Brief – Excluding pictures, retype the line with "Image resolution: width=990" and each line that follows it to the end of the data below, word for word.
________________________________________
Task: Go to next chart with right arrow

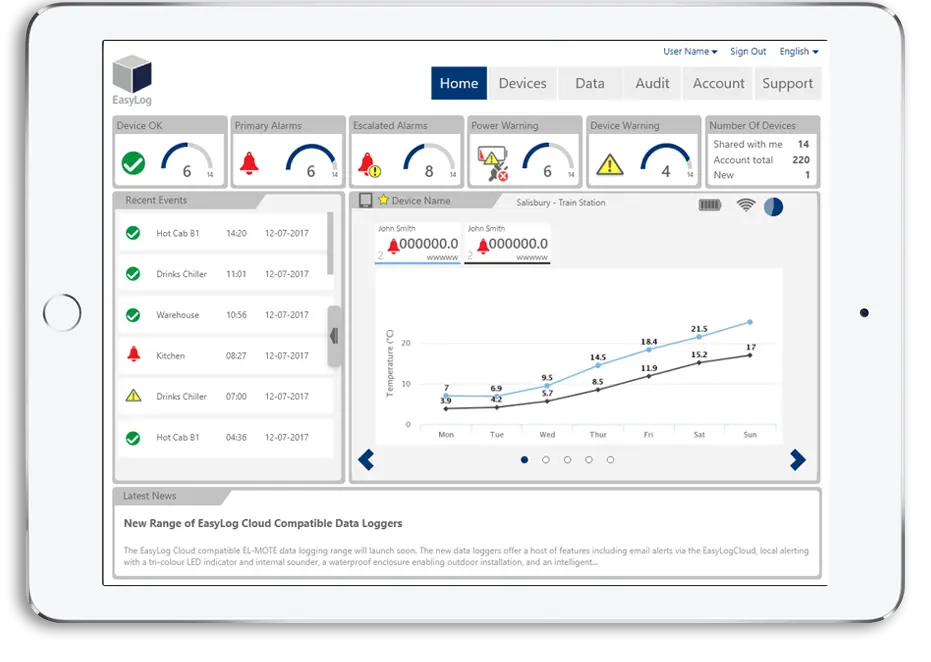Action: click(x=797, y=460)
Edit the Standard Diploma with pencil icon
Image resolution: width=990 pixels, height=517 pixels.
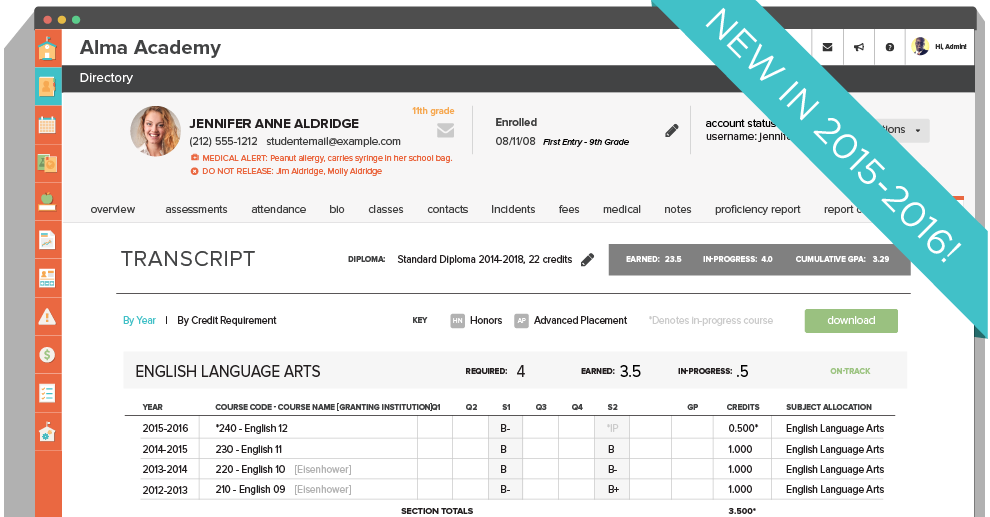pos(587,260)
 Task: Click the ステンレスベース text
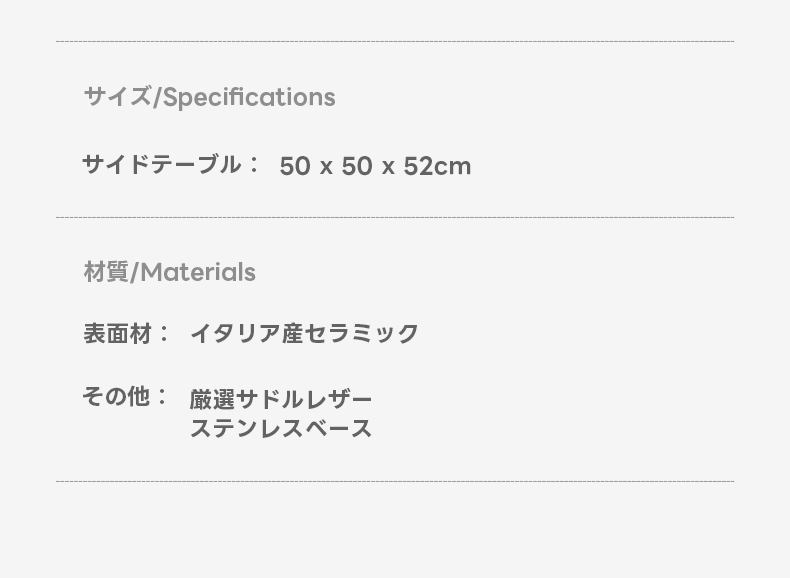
________________________________________
Result below –
Image resolution: width=990 pixels, height=517 pixels.
pos(587,260)
 Task: Click the ステンレスベース text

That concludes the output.